Aydoğan, "Buranın bir dünya sorunu var. Çay mesela sorundu. Fiyatı açıklandı, rekolte düşük bir şekilde millet rahat verebiliyor çayı. Ama bunun dışında bir dünya sorunu var. Gelir sorunu var, ekonomik sorunları var. Ben seni dinlemeye geldim sen bana bir şey söyle. Ben, buranın milletvekili değilim ve seni dinlemeye geldim. Keşke buranın milletvekilleri de gelse benim gibi seni dinleseler. Çünkü benim maaşımı sen ödüyorsun. Ben, TBMM’de senin ödediğin vergiden maaş alıyorum. Geldim maaşımı hak etmeye, ne söylersen söyle" dedi.

"ERDOĞAN HER ŞEYE PEMBE GÖZLÜKLERLE BAKIYOR"

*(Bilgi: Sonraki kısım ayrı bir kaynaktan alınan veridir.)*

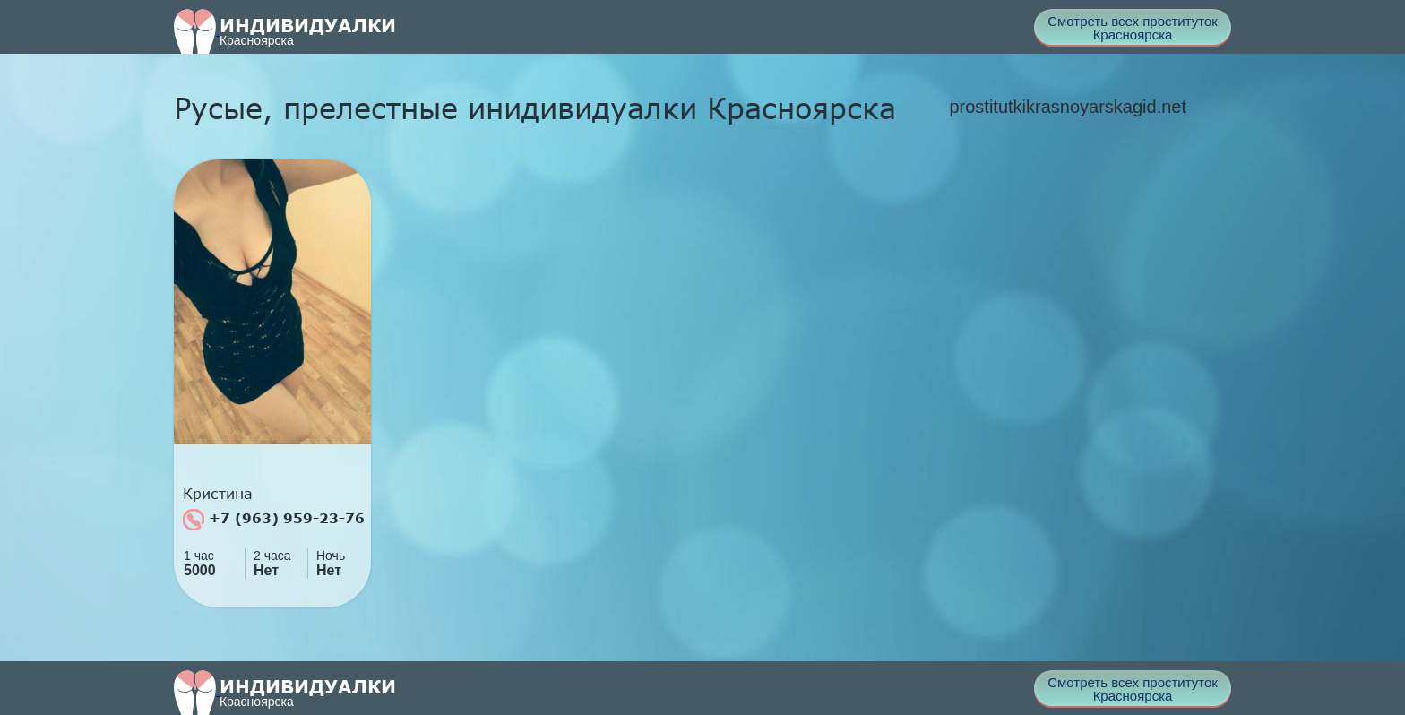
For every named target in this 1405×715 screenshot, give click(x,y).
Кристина (218, 494)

Salarha beldesindeki bir taksici de şunları söyledi:

"Bu ekonomik şartlarda, ben ticari taksiciyim, ben bu arabayı nasıl yürüteyim? Yetkililere seslenmek istiyorum; bu arabanın burada durması benim kârıma. Üç gün önce 24 liradan aldık, bir gün sonra 25 liradan aldık, bir gün aradan geçti 26 liradan aldık. Nereye dokunsak elimizde kalıyor. Adımımızı atmaya korkuyoruz ki nereden bir ekonomik kriz gelecek bize. Yazık günah, her şeyi gül pembe görüyorlar. Millet aç. Veresiye defteri iki tane var bende. Adamın cebinde parası yok, mecbur gidecek işine gücüne. Adam kıştan çıkmış, aç çıkmış. Üzülerek söylüyorum, hadi Allah’a şükür bizim ekmeğimiz var yiyoruz, olmayanlar ne yiyecek? Hiç sosyal güvencesi olmayanlar ne yiyecek? Tayyip Erdoğan, oturmuş oradan her şeye pembe gözlükle bakıyor. Millet yaşıyor ya bir in, çıkar ceketini kravatını bir in sahneye, bir bak bu milletin nesi var nesi yok."

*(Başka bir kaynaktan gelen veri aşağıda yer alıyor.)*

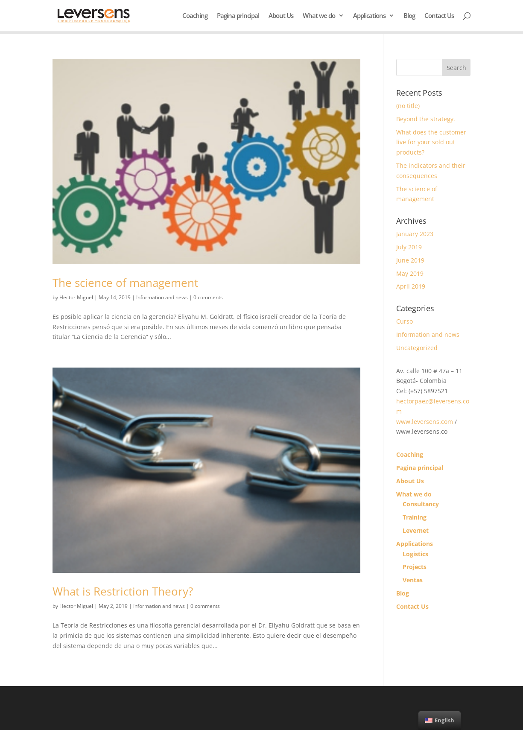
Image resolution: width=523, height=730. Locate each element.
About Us (281, 16)
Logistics (415, 554)
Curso (404, 321)
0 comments (208, 297)
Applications (369, 16)
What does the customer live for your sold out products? (431, 142)
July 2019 (409, 247)
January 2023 (414, 234)
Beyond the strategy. (425, 119)
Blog (409, 16)
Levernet (416, 530)
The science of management (125, 282)
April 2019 (410, 286)
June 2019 (410, 260)
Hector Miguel (76, 297)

"GENÇLERİN YARISI İŞSİZ ŞU AN"

Gençlere yönelik politikalardan bahseden Aydoğan ise şunları şöyle konuştu:

"Üniversiteye girdiği andan itibaren şu anda yurt sorunu var öğrencilerin. CHP iktidarının birinci yılından sonra bütün öğrencilerin kalacağı kadar yurtları TOKİ kanalıyla yapacağız. CHP iktidarında, eğer bir ailenin yeterli geliri yok ise yeterli derken gerçekten insan onuruna yakışır şekilde yoksa üniversitede okuyan çocuğunun masrafları Aile Destekleri Sigortası kapsamında karşılanacak. Gençlere internet bedava olacak. Çünkü bizim açımızdan internet, bir zevk, keyif alanı değil, bilgiye ulaşma alanı, bilime ulaşma alanı. Gençlerin de ona ihtiyacı var. Biliyor musunuz, üniversiteli gençlerin yarısı işsiz şu anda. Yarısı iş bulmuş, ama bulanların da yarısı kendi alanlarında çalışmıyorlar. Bu, sizin kusurunuz değil. Bu, istihdam yaratmayan devletin organlarının kusuru. Biz, şöyle yapacağız; size iş alanları yaratmamız gerekiyor. Yarattık, sigortalı olarak işinizde çalışmaya başladınız. Size daha önce vermiş olduğumuz öğrenim kredilerini, ancak sigortalı bir işte çalışmaya başladıktan sonra sizden uzun vadelerle geri isteyeceğiz. Şimdi okulu bitirdiniz, işiniz yok, arkadan size şak diye icra geliyor, ‘kredi borcunu öde’ diye. Bunlar olmayacak."

"BAĞIMSIZ VE TARAFSIZ YARGI KARAR VERECEK"

Bir gencin sorusu üzerine siyasi tutuklularla ilgili de konuşan Aydoğan, şunları söyledi:

"Önümüzdeki dönem, güçlendirilmiş parlamenter demokrasi dediğimiz şeyin en büyük ayağı, bağımsız ve tarafsız yargının kurulması. Çünkü herkes adaletsizlikten çok yakınıyor. Bağımsız ve tarafsız yargı, şu anda siyasi nedenlerle tutuklu olanlarla ilgili kendisi ne karar verirse verecek. Biz ülkeyi yönetenler, tahliye kararı veremeyiz kimseye. Mahkeme bağımsız, tarafsız olarak kendileri karar verecek. Oradaki tartışma şu; şimdi deniliyor ki ‘iktidar baskı yapıyor, bıraktırmıyor’. Kavala ile ilgili Demirtaş ile ilgili söyleniyor, başka siyasi tutuklularla ilgili söyleniyor. Gezi Davası’nda tutuklananlarla ilgili söyleniyor. Biz bağımsız ve tarafsız bir yargı kuracağız, o ne karar veriyorsa versin, onun sorunu."

Ziyaretler sonrası Atatürk Caddesi’nde sokak sanatçısıyla karşılaşan CHP’li milletvekillerinin  kemençe eşliğinde horon oynamaları renkli görüntülere sahne oldu.